Cuando recibimos la noticia de la muerte de Pablo García Baena, la primera sensación es la de que el tiempo se detiene, la de que el aire, por un segundo, se ha congelado; no quiere, en ese momento, continuar con su función de vida. Porque Pablo García Baena, además de ser el único componente que quedaba del grupo Cántico, era, en sí mismo, un canto a lo humano, un canto a la cordialidad, un canto a la verdadera y auténtica poesía, aquella en que la palabra se siente a ras de suelo y, al mismo tiempo, alza el vuelo hacia otros horizontes. Con el sucederse de los años, quienes lo conocíamos teníamos la completa certeza de que había pasado a formar parte gozosa del paisaje de esta ciudad, de que esta ciudad se reconocía en su pequeña figura, en su caminar atento y ensimismado por sus calles, esas calles que tanto amó y a las que dedicó tantos versos («era ya solo amor el escenario,/ la letanía armoniosa de los nombres:/ Muro de la Misericordia, Alcázar Viejo,/ Plaza de los Aguayos, Piedra Escrita,/ Tesoro, Hoguera, Cidros, Mucho Trigo». De su poema Córdoba). Esa «letanía armoniosa» acaba de quebrarse. Y, sin embargo, no ha desaparecido: se ha transformado: ahora (paradójicamente, en ausencia) tiene un nuevo elemento, ya imperecedero, que se le ha añadido, como una calle --esencia urbana-- más: Pablo es Córdoba. Y Córdoba es Pablo. Todo lo que es el discurrir de una existencia, ese movimiento en el que nos vemos inmersos, se ha incrustado indeleblemente, en su ya quietud, en el cuerpo y en el espíritu de esta ciudad.

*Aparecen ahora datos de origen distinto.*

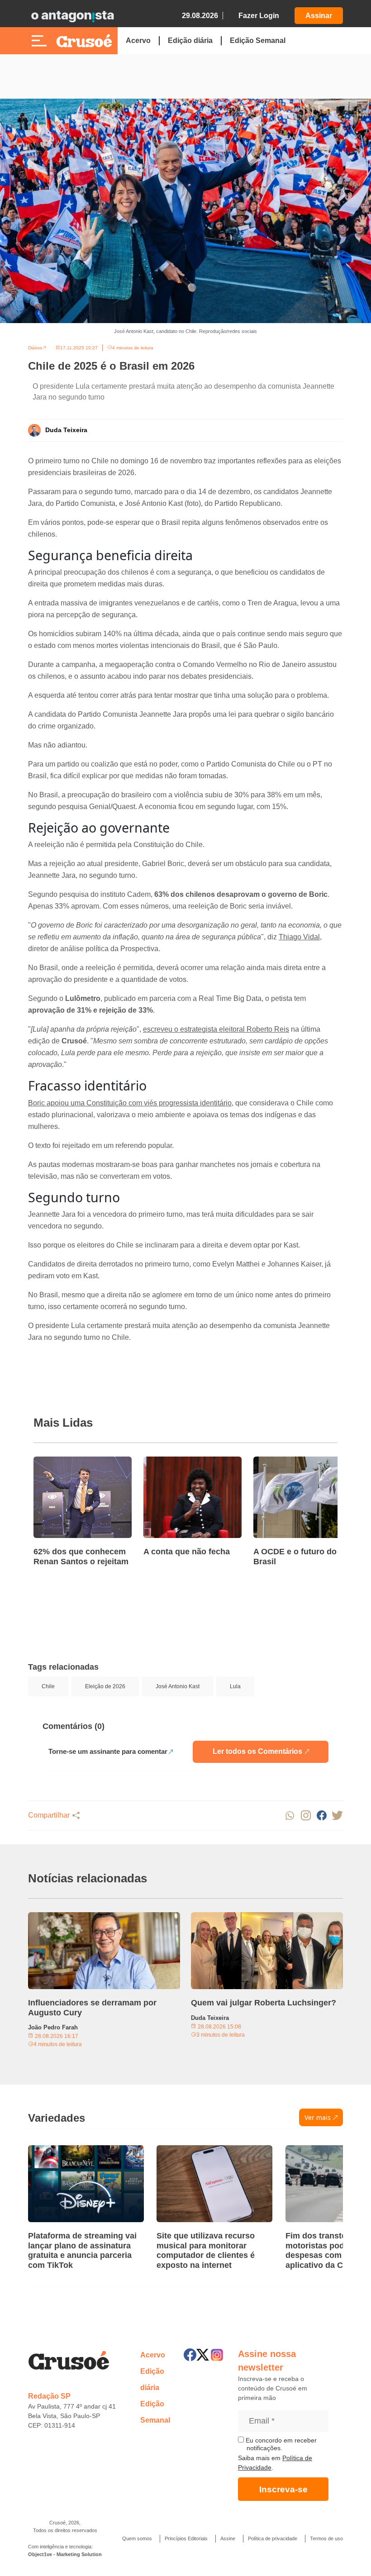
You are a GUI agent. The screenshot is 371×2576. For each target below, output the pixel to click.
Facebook (321, 1815)
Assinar (318, 15)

El adolescente Pablo, «Bajo la dulce lámpara», que se buscaba a sí mismo, que quería contemplarse a sí mismo, desde dentro y desde fuera, desde la realidad y desde la ensoñación, se ha hecho ya (su palabra lo ha logrado) llama impalpable, plena de esplendor, rebosante de eternidad, en el recuerdo que nos deja, en los poemas que escribió; porque en ellos un poeta como Pablo se busca e intenta reconocerse, pero también logra que nosotros podamos buscarnos y reconocernos, porque él nunca olvidó que la vida no es solamente cuestión de uno mismo, sino que nunca estará completa si no atiende, si no incluye, a los que están alrededor. Y, con su humanidad, y con su poesía, lo consiguió.

Todos los premios y distinciones que recibió fueron, sin resquicio de duda, merecidos y necesarios (es más: se quedaron cortos). Todos implicaron, a lo largo de una dilatada vida, el reconocimiento de que su palabra poética había llegado a alcanzar ese grado de excelencia que hace que lo humano tenga sentido y justificación. Y que ese Rumor oculto (título de un poema y de su primer libro, de 1946), ese deseo de totalidad al que todos debemos aspirar, se ha cumplido con creces.

La herida es profunda, dolorosa, pero estamos seguros de que su canto es --y, como él deseaba, seguirá siendo-- todo.